## Set problem 1
In the forum thread below, which physical sign is given as an example of what still marks Thanatos 51-50's runaway-prince character?

My characters, however, do usually have at least certain amount of education -- even if it's just having been taught their letters and numbers by their parent/local religious figure/whatever.

hewhosaysfish
2009-01-11, 09:34 AM
I wouldn't say that I tend to play common characters but that I tend to avoid playing noble ones. Just declaring that my character was prince or a lord or whatever would just feel a bit Mary Sue-ish. Titles earned in play are fair enough, though.

Of course, this could be because I tend to play in systems where there are no mechanics for social status (e.g. DnD). If I were playing something like Gurps where I could just throw some points down to make my character a nobleman then I would be more comfortable with it.

Zenos
2009-01-11, 09:38 AM
One pattern I've found in my characters is that they tend to have Draconic as a language, and are often lesser nobles on the run from somone they killed/betrayed/pissed off. Two of my characters, Orman the Bard (http://www.myth-weavers.com/sheets/view.php?id=88506) and Naja the White Raven (http://www.myth-weavers.com/sheets/view.php?id=101949)Warblade are examples of this. They also tend to be ex-officers trained at military academies.

Thanatos 51-50
2009-01-11, 10:48 AM
My characters tend to be on the run from something or other.

I have one who is the son of a minor noble, who was bred in a life of affluence, decided he hated it, and is your atypical "runaway prince" type character, he still bears some mannerisims and tell-tale physical signs (Exceptionally clean teeth, for example).
He ran as far away from his father's juristiction as possible and took a pseudonym to avoid being found out - then took in with an adventuring party and started helping his Fellow Man.

(Raw entries)
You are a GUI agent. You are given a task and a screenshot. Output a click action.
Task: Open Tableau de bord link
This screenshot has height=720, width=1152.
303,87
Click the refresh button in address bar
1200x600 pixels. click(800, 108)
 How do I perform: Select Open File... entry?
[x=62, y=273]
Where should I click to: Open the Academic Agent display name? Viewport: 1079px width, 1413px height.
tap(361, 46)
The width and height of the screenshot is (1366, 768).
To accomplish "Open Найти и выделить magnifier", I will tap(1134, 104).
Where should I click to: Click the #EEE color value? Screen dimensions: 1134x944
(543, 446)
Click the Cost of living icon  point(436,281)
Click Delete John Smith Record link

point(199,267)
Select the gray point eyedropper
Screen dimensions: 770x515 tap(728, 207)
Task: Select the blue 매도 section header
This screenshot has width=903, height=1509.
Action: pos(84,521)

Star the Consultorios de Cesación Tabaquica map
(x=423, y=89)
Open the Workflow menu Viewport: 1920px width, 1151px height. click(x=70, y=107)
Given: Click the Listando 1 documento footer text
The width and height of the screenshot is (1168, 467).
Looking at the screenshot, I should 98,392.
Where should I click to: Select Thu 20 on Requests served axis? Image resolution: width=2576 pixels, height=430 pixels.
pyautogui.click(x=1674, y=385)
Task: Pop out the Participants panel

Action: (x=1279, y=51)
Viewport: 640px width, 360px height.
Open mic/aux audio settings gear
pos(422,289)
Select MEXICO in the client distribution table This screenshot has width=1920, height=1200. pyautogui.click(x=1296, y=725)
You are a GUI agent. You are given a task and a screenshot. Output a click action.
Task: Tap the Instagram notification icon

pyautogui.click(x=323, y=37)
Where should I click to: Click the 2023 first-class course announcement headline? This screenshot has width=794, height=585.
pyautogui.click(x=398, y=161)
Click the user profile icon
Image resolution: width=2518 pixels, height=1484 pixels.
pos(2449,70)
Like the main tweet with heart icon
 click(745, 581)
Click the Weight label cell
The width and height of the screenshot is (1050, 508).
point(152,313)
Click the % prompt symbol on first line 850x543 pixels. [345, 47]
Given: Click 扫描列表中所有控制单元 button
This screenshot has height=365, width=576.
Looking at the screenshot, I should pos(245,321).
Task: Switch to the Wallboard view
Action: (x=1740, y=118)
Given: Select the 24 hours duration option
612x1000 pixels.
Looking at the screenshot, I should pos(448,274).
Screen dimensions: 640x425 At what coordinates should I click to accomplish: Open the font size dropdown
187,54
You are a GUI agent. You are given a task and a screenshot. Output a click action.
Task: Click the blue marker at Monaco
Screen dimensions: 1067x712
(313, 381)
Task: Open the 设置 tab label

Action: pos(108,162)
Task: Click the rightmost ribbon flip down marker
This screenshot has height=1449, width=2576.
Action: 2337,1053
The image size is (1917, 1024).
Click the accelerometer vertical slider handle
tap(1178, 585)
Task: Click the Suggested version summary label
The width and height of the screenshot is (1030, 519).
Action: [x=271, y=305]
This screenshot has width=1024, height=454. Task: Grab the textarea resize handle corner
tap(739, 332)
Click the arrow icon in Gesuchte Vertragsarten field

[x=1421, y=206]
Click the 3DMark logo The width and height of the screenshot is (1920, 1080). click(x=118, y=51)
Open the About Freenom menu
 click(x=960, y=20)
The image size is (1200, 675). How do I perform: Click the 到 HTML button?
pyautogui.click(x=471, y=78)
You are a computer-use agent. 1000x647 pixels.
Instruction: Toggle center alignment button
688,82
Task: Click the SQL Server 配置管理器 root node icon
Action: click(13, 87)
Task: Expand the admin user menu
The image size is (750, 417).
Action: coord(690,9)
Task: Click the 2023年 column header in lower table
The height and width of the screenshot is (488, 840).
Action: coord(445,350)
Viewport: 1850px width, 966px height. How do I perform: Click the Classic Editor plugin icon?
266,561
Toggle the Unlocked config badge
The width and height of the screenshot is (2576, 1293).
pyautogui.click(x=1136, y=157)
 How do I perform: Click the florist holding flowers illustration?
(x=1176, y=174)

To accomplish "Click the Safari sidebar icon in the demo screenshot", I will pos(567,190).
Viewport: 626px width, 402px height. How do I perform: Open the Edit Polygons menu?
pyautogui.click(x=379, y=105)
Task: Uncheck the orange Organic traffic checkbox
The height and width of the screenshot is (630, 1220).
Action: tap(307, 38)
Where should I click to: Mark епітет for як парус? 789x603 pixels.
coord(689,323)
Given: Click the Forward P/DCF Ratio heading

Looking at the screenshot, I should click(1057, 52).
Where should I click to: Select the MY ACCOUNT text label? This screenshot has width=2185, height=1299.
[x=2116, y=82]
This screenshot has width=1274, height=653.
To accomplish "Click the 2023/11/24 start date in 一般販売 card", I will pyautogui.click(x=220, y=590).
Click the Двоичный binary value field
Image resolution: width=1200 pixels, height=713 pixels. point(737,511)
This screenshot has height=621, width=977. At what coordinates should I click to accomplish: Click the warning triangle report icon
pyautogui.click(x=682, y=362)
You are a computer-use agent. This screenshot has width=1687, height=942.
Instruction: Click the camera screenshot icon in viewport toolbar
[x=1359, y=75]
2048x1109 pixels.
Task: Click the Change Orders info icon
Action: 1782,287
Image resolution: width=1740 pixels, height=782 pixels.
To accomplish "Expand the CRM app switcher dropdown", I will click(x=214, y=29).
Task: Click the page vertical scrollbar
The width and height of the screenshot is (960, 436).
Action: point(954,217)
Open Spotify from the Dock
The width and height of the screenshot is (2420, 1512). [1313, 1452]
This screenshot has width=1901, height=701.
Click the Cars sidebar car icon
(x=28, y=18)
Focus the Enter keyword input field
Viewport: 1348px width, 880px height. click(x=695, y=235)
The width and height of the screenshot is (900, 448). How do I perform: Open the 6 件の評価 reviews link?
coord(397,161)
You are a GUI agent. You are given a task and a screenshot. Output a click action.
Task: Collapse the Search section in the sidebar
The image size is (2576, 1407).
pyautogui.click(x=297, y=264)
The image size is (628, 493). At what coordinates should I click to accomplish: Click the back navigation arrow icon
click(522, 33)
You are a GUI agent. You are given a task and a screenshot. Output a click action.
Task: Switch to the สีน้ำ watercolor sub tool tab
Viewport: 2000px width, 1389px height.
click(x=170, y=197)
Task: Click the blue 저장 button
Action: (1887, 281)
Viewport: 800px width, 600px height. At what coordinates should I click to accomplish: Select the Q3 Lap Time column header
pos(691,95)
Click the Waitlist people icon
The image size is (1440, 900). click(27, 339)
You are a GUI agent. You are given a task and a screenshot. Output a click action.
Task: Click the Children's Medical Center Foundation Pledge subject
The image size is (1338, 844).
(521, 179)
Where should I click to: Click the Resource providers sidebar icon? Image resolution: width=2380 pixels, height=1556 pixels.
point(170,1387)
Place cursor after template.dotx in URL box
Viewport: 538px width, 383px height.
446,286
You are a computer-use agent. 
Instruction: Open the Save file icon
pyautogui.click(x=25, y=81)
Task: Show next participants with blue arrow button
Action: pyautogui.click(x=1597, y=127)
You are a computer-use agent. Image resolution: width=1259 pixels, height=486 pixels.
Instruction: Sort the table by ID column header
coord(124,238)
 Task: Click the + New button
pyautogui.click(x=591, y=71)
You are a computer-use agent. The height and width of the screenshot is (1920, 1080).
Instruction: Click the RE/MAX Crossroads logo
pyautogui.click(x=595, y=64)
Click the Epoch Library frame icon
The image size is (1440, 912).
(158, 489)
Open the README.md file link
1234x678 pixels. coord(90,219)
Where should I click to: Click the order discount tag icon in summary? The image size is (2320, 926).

## Set problem 2
Pick out every line of the entries above that contains the string "field". Case counts.

## Exercise output 1
Exceptionally clean teeth.

## Exercise output 2
Click the arrow icon in Gesuchte Vertragsarten field
Click the Двоичный binary value field
Focus the Enter keyword input field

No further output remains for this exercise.